Box-Behnken效应面法优化塞来昔布微球制备工艺

目的：制备塞来昔布聚乳酸-羟基乙酸共聚物（PLGA）载药微球，优化其处方和制备工艺，考察其体外释药行为。方法：分别以油相中PLGA浓度、水相PVA浓度和油/水相体积比为考察因素，以包封率为考察指标，采用Box-Behnken效应面法优化塞来昔布微球的处方和工艺；透析袋法评估其体外释放能力。结果：塞来昔布PLGA微球的最佳处方工艺条件为：PLGA浓度75 g·L^-1，水相PVA体积分数1.5%，油/水相体积比1∶30。所制备的微球形态圆整，大小均一，实测包封率为66.1%，与预测值67.3%相比，偏差为1.8%。最优处方体外14 d累积释药56%，体外释放曲线符合Higuchi方程。结论：Box-Behnken效应面法简便可行，可用于优化塞来昔布PLGA微球的制备，微球体外释放具有缓释效果。

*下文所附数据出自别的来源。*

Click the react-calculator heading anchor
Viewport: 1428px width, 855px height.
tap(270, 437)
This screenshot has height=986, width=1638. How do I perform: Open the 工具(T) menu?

Optimization of preparation process of celecoxib microsphere by Box-Behnken response

OBJECTIVE To prepare celecoxib polylactic-co-glycolic acid (PLGA) drug-loaded microspheres, optimize the formulation and preparation process, and investigate its release behavior in vitro.METHODS The influence factors included the concentration of PLGA in organic phase, the concentration of PVA in water phase and the volume ratio of organic phase to water phase were optimized by Box-Behnken response surface method with the entrapment efficiency as the evaluation parameters.The release capacity was evaluated by dialysis bag experiment.RESULTS The optimal formulation and process parameters were as follows: the concentration of PLGA in organic phase was 75 g·L^-1; the concentration of PVA was 1.5%, and the volume ratio of organic phase to water phase was 1∶30. The microspheres prepared under these conditions were round and uniform in size.The measured encapsulation efficiency was 66.1%, and the deviation was 1.8% compared with the predicted value of 67.3%. The accumulated release percentage of optimized microspheres was 56% during 14 days, and the release curves could be fitted with Higuchi equation.CONCLUSION The Box-Behnken response surface method is simple and feasible, and can be used for drug loading process optimization of celecoxib PLGA microsphere. The obtained microspheres have a good prolonged release effect in vitro.